- **GOAL OF THE EXERCISE**: Given the material below, output exactly the lines from the line with "The width and height of the screenshot is (972, 476)." to the line with "Expand click effect size dropdown", both ends included, and no other lines.

[[ LISTED RECORDS open ]]

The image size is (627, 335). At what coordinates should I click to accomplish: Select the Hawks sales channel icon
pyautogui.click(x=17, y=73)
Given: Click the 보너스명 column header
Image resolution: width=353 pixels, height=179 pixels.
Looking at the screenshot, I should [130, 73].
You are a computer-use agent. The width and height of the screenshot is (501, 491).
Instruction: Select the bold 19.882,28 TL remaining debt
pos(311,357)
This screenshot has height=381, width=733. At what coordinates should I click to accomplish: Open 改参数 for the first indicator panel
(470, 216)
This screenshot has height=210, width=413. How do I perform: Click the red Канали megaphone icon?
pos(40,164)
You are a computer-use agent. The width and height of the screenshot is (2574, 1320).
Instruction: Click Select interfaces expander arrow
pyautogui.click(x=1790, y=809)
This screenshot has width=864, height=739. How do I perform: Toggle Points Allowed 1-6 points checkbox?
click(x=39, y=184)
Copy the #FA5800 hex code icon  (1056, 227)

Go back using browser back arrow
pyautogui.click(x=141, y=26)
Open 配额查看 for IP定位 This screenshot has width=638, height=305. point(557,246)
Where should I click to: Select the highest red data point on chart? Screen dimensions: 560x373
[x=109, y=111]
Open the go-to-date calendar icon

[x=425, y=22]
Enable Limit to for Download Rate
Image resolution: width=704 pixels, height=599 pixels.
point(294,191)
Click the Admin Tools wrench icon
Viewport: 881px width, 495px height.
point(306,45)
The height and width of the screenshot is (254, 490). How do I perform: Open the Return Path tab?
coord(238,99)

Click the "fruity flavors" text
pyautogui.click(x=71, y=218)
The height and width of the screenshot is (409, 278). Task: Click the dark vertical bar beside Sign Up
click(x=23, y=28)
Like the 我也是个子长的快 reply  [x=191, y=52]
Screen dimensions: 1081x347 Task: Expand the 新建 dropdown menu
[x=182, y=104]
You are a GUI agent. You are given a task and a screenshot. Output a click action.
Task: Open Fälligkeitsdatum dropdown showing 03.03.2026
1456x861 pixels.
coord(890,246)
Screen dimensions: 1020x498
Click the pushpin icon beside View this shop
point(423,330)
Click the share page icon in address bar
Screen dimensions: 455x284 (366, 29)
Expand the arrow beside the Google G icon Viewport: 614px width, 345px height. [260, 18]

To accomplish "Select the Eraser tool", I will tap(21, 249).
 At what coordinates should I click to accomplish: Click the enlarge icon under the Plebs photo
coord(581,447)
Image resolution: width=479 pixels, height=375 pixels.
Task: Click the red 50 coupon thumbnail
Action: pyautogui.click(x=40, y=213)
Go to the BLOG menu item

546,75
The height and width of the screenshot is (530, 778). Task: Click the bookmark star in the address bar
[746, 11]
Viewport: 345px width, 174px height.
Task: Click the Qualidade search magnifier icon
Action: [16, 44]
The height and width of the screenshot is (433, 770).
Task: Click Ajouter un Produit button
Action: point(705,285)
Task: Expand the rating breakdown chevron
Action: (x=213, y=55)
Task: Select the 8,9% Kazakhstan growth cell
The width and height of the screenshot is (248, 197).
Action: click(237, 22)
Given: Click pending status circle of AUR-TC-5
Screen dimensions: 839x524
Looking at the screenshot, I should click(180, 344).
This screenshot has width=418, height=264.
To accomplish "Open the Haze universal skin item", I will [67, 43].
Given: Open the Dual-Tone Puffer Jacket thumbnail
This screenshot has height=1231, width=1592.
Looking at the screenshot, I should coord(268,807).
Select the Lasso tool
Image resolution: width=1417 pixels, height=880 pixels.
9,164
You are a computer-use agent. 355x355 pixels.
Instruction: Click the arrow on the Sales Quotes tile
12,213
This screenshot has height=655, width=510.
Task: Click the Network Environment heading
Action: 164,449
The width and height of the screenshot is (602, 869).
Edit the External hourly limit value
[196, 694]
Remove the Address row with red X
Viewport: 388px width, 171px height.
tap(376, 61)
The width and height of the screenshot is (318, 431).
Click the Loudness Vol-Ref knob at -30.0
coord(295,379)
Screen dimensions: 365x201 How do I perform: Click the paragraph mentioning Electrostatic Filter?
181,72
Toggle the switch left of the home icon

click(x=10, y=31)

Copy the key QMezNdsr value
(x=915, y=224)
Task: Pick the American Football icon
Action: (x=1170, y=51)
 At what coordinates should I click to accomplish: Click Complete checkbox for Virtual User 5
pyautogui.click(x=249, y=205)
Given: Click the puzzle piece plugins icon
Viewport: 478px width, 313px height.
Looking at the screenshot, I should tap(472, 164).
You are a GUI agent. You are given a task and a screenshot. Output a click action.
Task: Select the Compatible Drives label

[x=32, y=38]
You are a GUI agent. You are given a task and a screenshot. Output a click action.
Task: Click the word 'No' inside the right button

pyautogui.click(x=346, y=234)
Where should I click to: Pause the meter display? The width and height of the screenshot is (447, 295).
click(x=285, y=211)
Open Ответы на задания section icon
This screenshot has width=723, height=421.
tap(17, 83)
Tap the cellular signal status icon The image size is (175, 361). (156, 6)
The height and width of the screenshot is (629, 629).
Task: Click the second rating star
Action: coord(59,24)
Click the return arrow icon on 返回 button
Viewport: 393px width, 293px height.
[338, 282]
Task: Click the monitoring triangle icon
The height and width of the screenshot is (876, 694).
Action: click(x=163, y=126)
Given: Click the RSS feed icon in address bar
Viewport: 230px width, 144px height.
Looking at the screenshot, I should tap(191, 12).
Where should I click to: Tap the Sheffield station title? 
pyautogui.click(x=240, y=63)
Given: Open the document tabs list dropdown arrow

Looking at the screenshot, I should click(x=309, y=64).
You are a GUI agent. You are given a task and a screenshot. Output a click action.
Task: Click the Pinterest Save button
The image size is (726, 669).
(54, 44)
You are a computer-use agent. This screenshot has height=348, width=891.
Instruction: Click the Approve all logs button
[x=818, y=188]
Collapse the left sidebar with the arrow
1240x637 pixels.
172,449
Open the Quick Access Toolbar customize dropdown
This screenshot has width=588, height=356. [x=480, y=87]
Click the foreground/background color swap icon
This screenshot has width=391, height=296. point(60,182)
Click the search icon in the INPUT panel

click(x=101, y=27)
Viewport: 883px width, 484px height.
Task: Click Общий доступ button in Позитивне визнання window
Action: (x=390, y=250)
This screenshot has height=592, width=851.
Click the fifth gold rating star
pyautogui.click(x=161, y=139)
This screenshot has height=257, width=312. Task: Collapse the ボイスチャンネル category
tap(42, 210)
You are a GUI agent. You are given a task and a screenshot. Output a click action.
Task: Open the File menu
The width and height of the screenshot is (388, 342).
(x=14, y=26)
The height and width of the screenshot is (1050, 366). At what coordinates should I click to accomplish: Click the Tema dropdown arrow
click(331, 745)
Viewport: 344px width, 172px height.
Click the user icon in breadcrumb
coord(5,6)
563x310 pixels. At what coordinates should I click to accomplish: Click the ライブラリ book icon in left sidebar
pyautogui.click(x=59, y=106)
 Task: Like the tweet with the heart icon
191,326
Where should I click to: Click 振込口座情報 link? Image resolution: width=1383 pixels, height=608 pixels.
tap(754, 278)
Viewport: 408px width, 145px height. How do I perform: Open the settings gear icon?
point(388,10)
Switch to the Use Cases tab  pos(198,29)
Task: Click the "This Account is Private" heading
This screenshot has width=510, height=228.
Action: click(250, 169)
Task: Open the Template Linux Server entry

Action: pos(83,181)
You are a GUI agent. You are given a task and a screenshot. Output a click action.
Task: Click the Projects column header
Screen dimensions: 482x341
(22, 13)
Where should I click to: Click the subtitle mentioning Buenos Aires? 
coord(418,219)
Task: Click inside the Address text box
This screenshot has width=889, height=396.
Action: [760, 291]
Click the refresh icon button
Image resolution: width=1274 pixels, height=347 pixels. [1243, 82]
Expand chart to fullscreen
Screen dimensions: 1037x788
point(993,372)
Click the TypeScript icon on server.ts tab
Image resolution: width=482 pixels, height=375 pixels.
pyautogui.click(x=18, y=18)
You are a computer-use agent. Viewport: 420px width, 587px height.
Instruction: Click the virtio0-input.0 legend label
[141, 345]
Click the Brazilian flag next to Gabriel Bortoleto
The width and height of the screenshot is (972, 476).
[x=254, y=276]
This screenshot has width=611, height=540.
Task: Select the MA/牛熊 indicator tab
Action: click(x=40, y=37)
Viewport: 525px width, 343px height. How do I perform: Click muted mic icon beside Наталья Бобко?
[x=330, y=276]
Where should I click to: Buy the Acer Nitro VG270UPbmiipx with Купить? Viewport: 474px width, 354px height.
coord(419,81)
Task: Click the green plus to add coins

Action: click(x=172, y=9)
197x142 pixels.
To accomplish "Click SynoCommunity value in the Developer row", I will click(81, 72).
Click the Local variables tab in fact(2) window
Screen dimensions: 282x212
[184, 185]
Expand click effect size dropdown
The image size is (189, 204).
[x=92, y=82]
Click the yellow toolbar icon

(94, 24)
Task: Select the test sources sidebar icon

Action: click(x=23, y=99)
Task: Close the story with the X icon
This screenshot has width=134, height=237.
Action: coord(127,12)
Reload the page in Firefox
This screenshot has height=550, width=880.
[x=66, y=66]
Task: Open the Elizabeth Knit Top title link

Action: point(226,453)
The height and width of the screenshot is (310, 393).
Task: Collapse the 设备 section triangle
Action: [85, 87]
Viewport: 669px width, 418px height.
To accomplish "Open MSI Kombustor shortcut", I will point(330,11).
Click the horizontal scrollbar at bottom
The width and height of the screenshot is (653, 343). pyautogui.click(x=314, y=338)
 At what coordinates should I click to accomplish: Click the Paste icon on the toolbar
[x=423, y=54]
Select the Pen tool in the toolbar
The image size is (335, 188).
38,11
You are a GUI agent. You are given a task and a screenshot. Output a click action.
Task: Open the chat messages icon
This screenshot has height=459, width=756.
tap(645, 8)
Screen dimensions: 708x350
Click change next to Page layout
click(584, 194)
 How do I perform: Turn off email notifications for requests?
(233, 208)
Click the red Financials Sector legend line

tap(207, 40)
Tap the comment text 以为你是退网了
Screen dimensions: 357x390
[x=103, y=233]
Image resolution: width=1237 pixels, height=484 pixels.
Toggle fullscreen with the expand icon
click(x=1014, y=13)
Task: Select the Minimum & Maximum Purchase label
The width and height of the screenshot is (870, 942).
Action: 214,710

[[ LISTED RECORDS closed ]]

- **RESULT FOR THIS EXERCISE**:
The width and height of the screenshot is (972, 476).
[x=254, y=276]
This screenshot has width=611, height=540.
Task: Select the MA/牛熊 indicator tab
Action: click(x=40, y=37)
Viewport: 525px width, 343px height. How do I perform: Click muted mic icon beside Наталья Бобко?
[x=330, y=276]
Where should I click to: Buy the Acer Nitro VG270UPbmiipx with Купить? Viewport: 474px width, 354px height.
coord(419,81)
Task: Click the green plus to add coins

Action: click(x=172, y=9)
197x142 pixels.
To accomplish "Click SynoCommunity value in the Developer row", I will click(81, 72).
Click the Local variables tab in fact(2) window
Screen dimensions: 282x212
[184, 185]
Expand click effect size dropdown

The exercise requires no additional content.